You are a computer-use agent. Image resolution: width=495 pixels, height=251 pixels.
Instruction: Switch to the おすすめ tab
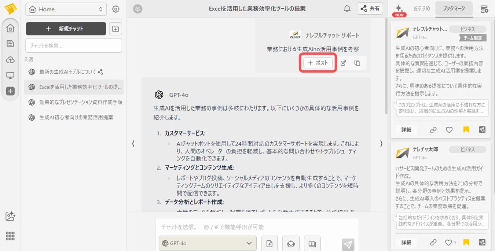click(x=421, y=9)
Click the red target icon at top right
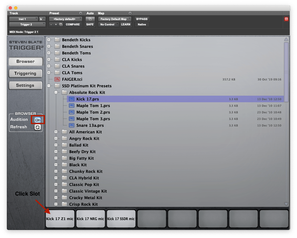The width and height of the screenshot is (297, 238). (x=286, y=19)

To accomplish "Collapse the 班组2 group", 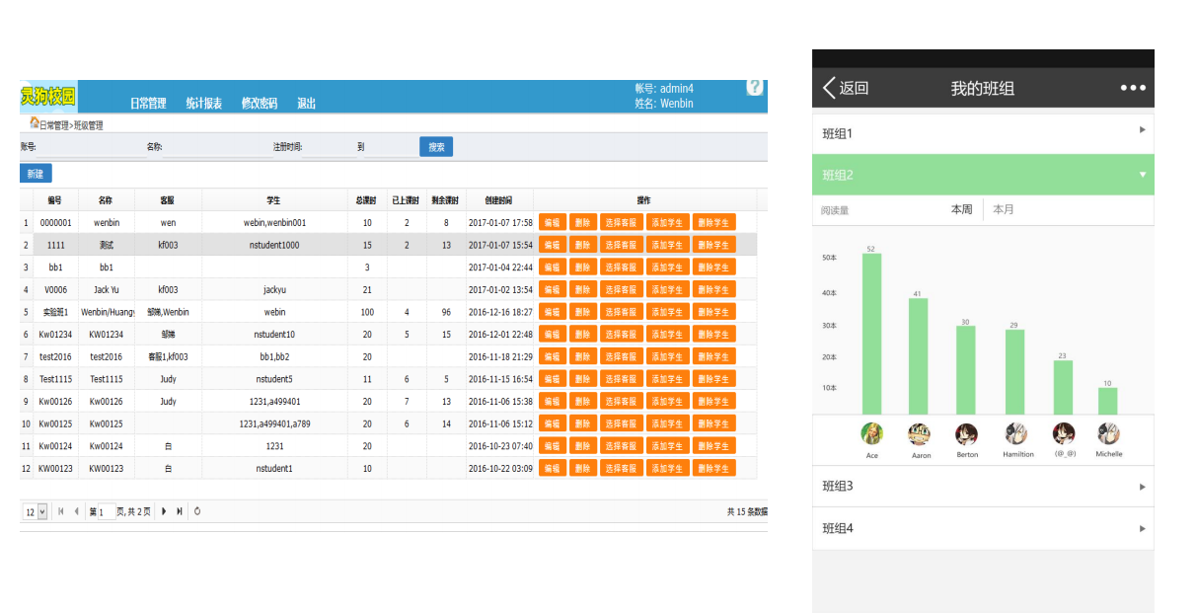I will [983, 175].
* * * * * * * * *
• **AIM**
Rewrite everything from the start of the data down to the line containing "The width and", replacing "target" with "crosshair" and keeping everything else the same. Leave the pictures out.

• **OUTPUT FOR THIS EXERCISE**
You are a computer-use agent. Image resolution: width=495 pixels, height=251 pixels.
Instruction: Switch to the おすすめ tab
click(x=421, y=9)
Click the red crosshair icon at top right
The width and height of the screenshot is (297, 238). (x=286, y=19)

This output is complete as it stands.